What he infalling observer would see, on his own clock, is that it ticks normally just 1 sec in this example, but if he compared it to clock outside the hole, those clocks ticked 13.8billion years already and here we are.

So 1 sec in the black hole might easily be 13.8 billion years outside the hole. So no, it is not neccesseraly true that all that matter that falls into the black hole would have reached the singularity by now (13.8 billion years later on an outside clock).

It is because 13.8billion years on an outside clock, might just be 1 sec inside the hole. In reality, we do not know if anything ever reached a singularity inside any black hole ever (that is any new matter infalling from outside the already formed black hole).

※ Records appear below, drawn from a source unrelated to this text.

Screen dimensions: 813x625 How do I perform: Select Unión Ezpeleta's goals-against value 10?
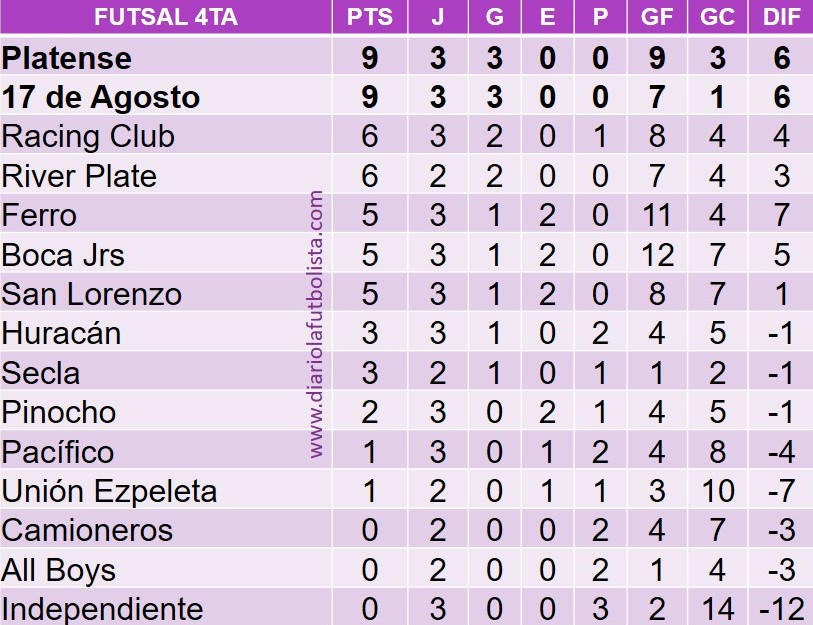(x=716, y=491)
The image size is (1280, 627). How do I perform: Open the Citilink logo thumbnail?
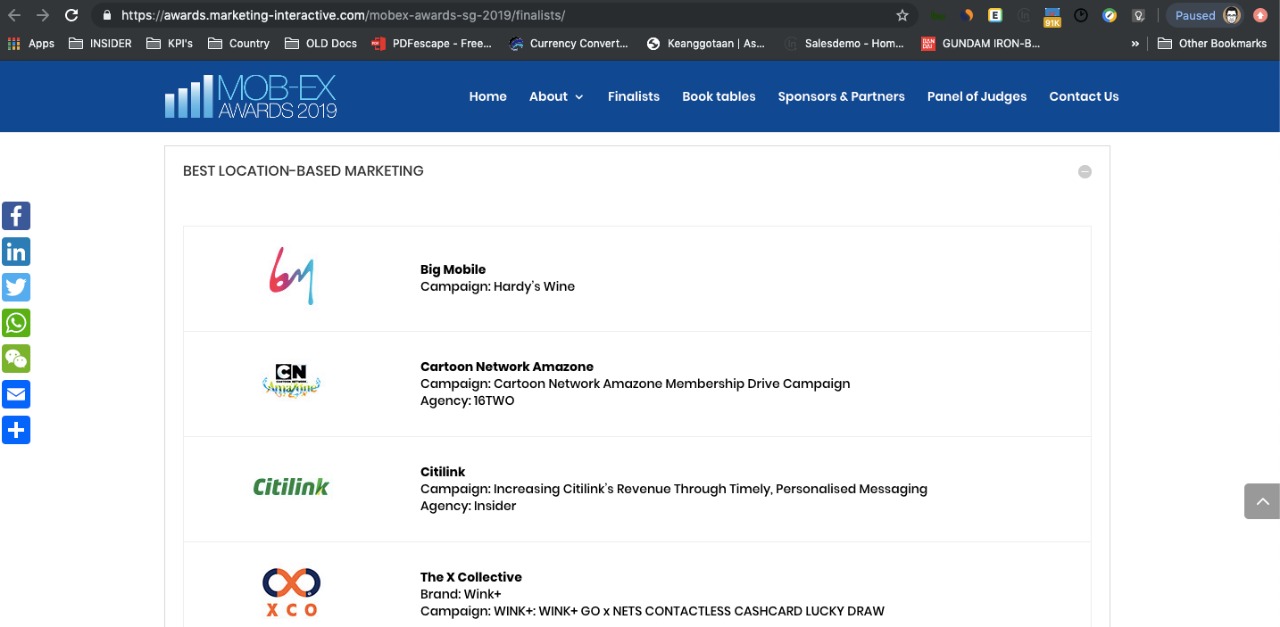(x=291, y=488)
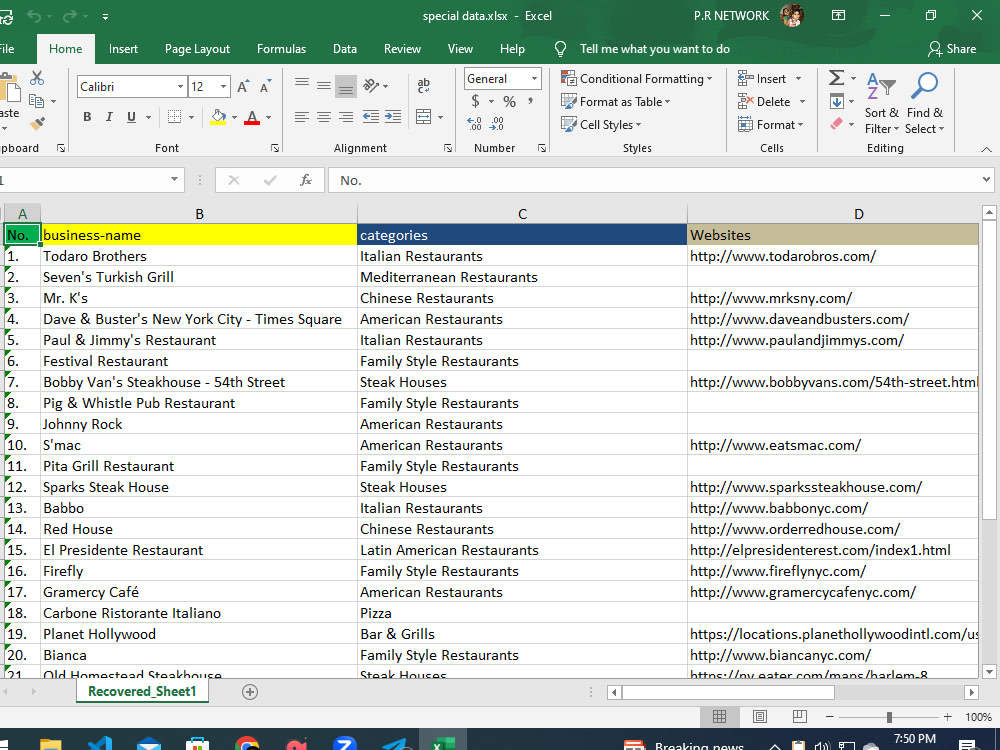
Task: Click the Insert Function fx icon
Action: pos(305,180)
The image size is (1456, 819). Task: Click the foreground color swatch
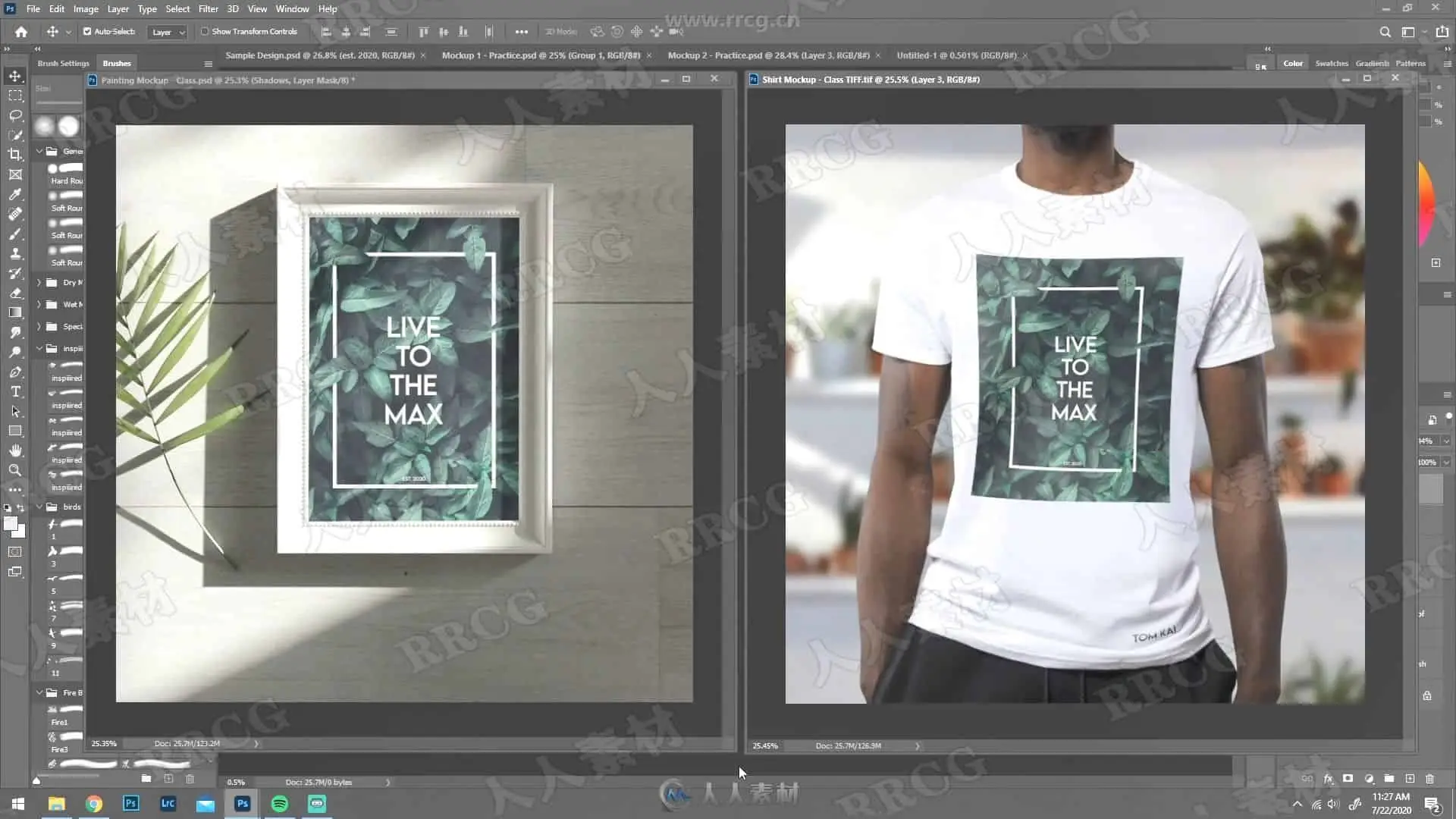(x=10, y=524)
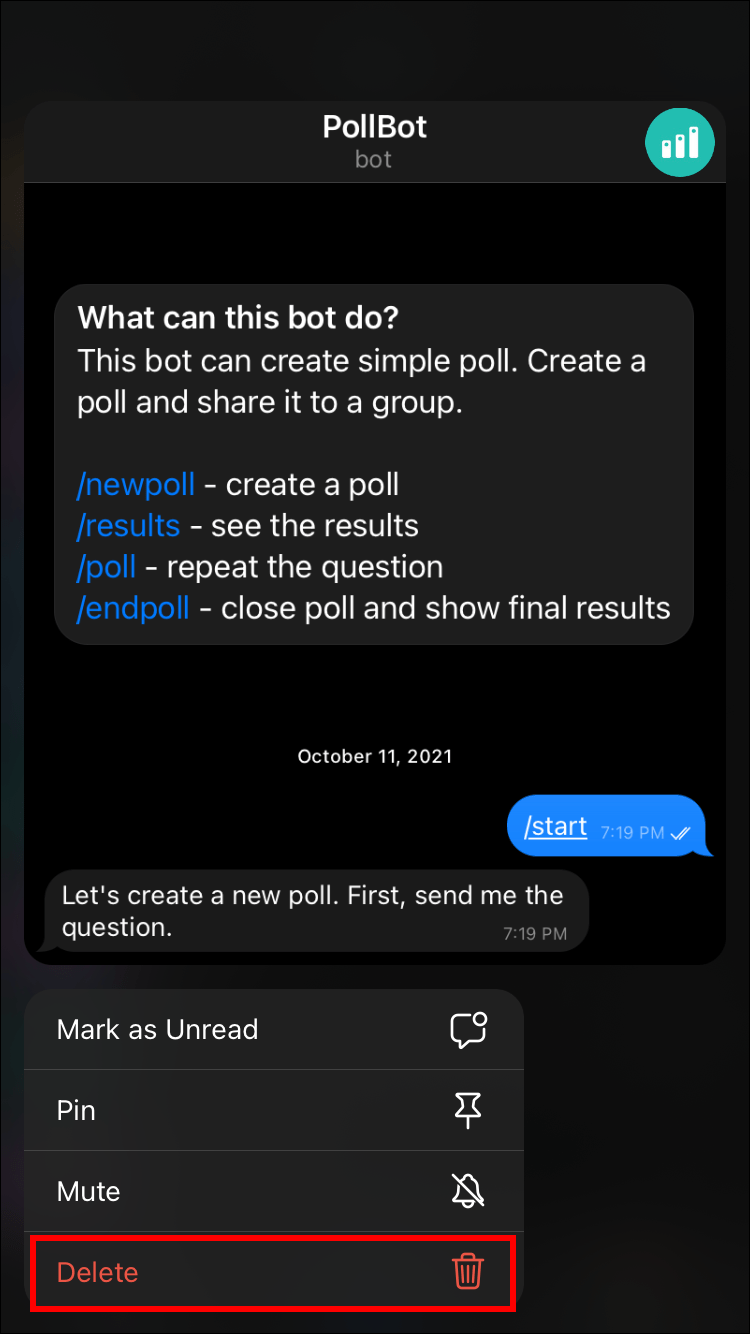Viewport: 750px width, 1334px height.
Task: Tap the October 11, 2021 date label
Action: coord(375,757)
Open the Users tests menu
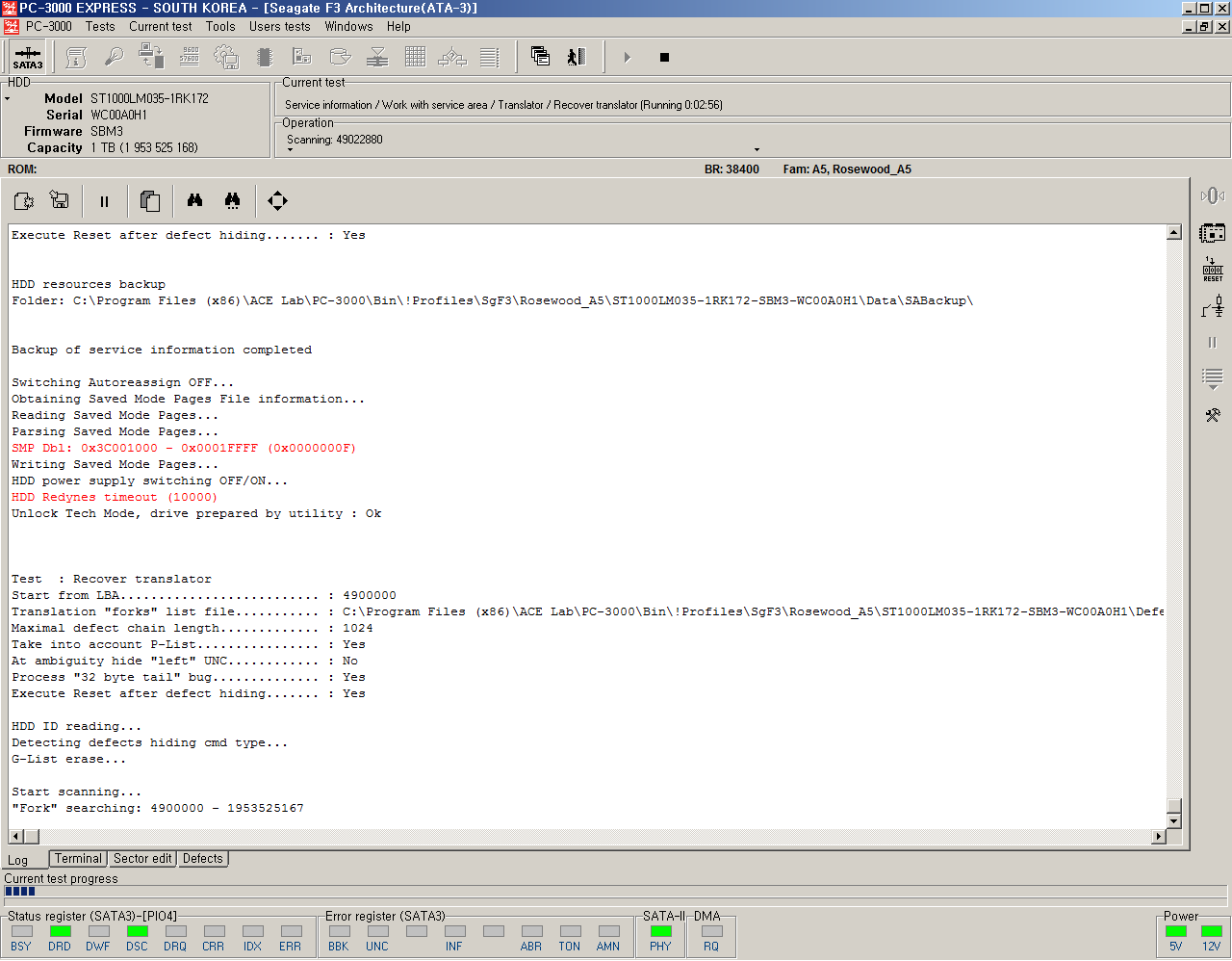The width and height of the screenshot is (1232, 961). [x=279, y=27]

  • $\begingroup$ So, Arpad Szendrei, you agree with me. My hypothesis is that BH's must, therefore, consist of SHELLS of condensed matter of some unknown thickness just beneath the event horizon due to extremely slow in-fall velocity and that singularities may not even exist (YET) in our 13.8 Billion year old universe - which was my whole point in this posting. It seems to me that almost all discussions of BH's by pass the time dilation problem, as if it does not exist, and continue on to discuss singularities as if that is the obvious conclusion! $\endgroup$
    – DoctorBill
    May 19, 2019 at 1:58
  • $\begingroup$ @DoctorBill you are correct, though, I do not know what the requirements for the creation of a black hole are, among those might be a requirement of a singularity, but in reality nobody knows. $\endgroup$ May 19, 2019 at 2:31
  • $\begingroup$ "So 1 sec in the black hole might easily be 13.8 billion years outside the hole." - This is incorrect for a Schwarzschild black hole. Time inside a true black hole moves in a different direction and cannot be put in any relation (like "slower" or "faster") to time outside. However, if you consider an empty shell under a gravitational collapse, then, for any external observer, it would look like a black hole that is empty inside where time moves still in the same direction, but so slow that it is practically halted. $\endgroup$
    – safesphere
    May 20, 2019 at 6:18
  • $\begingroup$ I find it SO INTERESTING that people discuss singularities and Spagetification and what someone would experience entering a BH, but - when I postulate that BHs are condensed Matter SHELLS, why then, suddenly "We cannot know what happens inside a BH !" $\endgroup$
    – DoctorBill
    May 21, 2019 at 2:57
  • $\begingroup$ An infalling observer will not observe massive amounts of time dilation on an external clock. They will receive a finite amount of signals in the finite proper time it takes them to reach the singularity. Extreme time dilation occurs for radially stationary observers, that cannot exist (in GR) inside the horizon. $\endgroup$
    – ProfRob
    May 10 at 22:56

'Has any matter had sufficient time inside the BH to transit from the event horizon to the centre?'

One can regard the black hole and its contents as isolated from the rest of the universe, in that no information can be transferred (as of 18th May 2019!) from the black hole to the universe. In this sense the matter inside the black hole has had as long as the age of the black hole to progress to the 'singularity'.

Relative to our time, yes, the matter in the black hole has experienced a very small amount of time (much much smaller than the age of the black hole). The matter does fall in at a finite rate all the way up to the singularity.